STATED GOAL: Gather every line of the items below that contains the string "perform", copying each line in full.
═══ MATERIAL FOR THIS TASK ═══
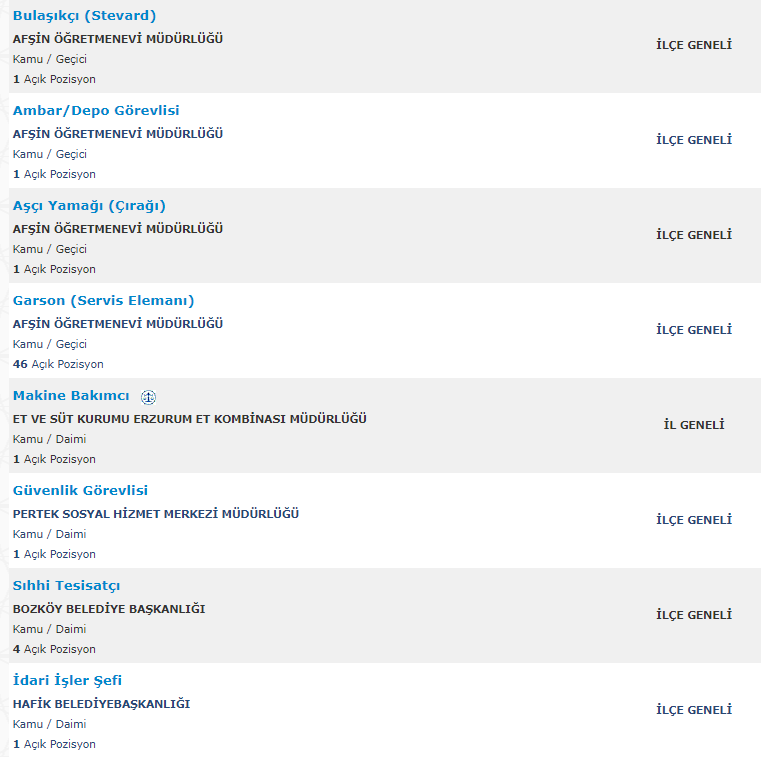Click the 46 Açık Pozisyon count
This screenshot has width=761, height=757.
point(58,364)
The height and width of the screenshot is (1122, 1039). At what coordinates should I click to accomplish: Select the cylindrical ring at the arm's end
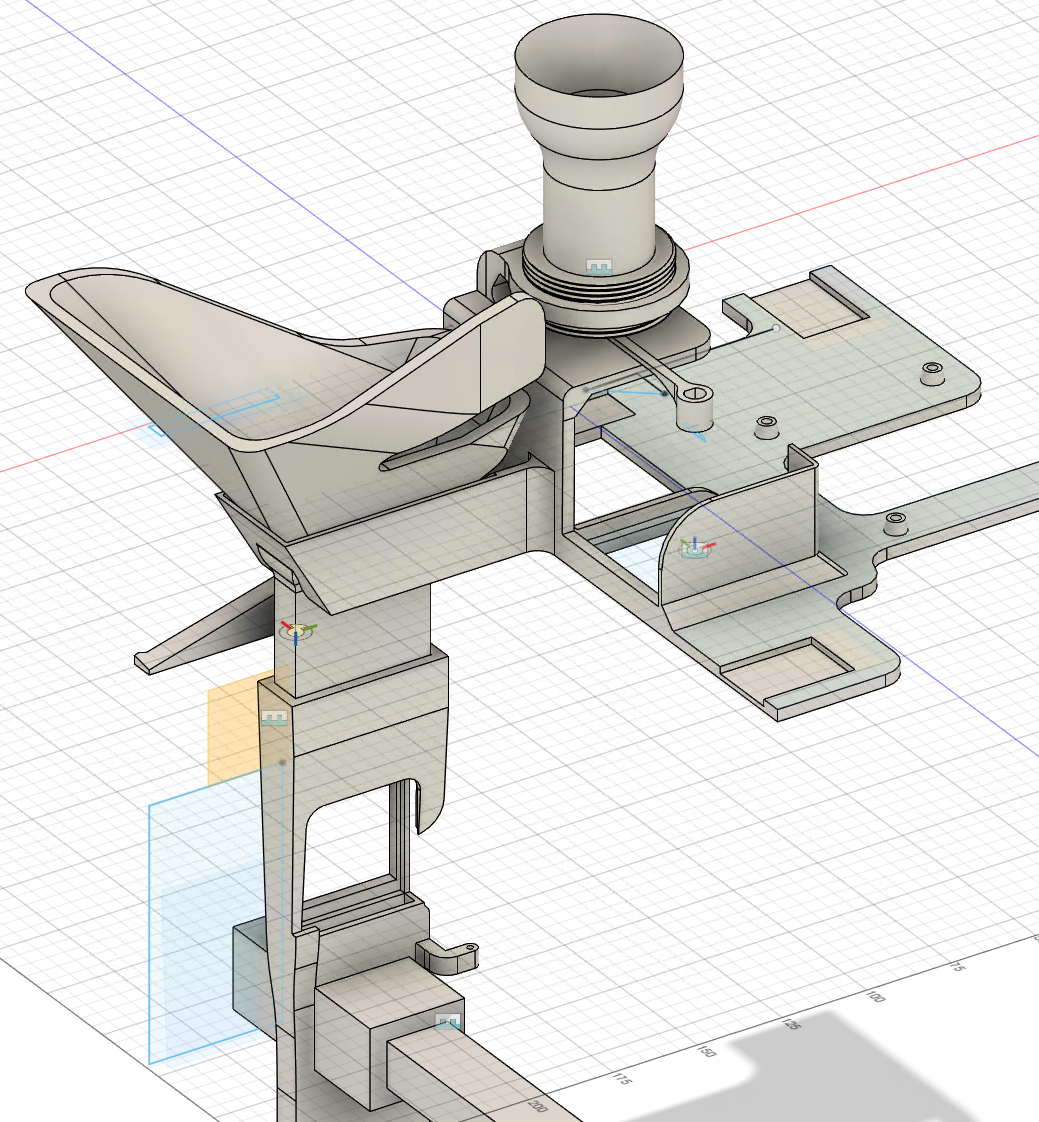pyautogui.click(x=696, y=405)
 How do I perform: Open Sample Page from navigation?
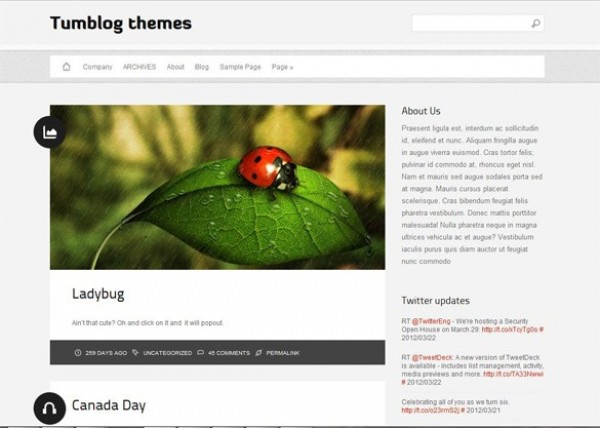point(240,67)
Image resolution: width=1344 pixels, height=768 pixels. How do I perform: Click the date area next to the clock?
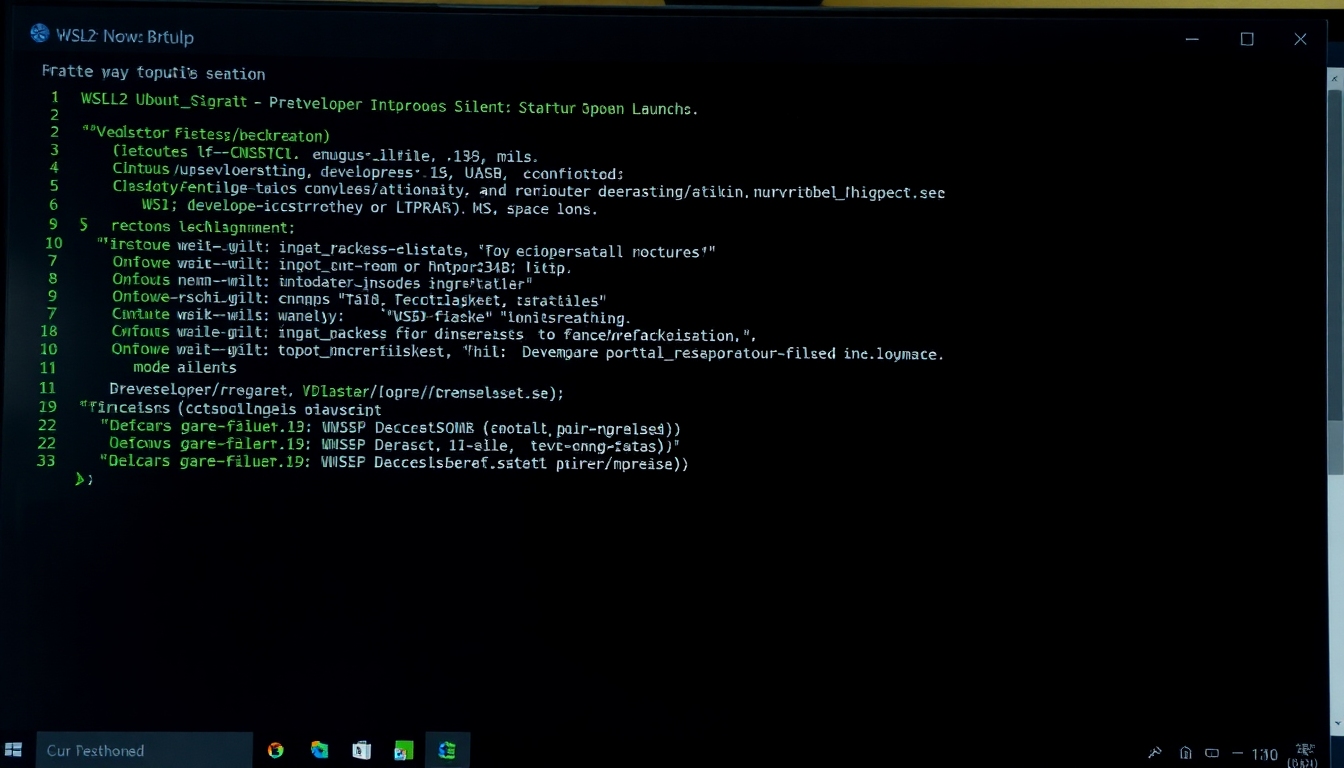[x=1306, y=753]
═══
WRITTEN ANSWER:
 How do I perform: Open Sample Page from navigation?
Image resolution: width=1344 pixels, height=768 pixels. How do I perform: Click the date area next to the clock?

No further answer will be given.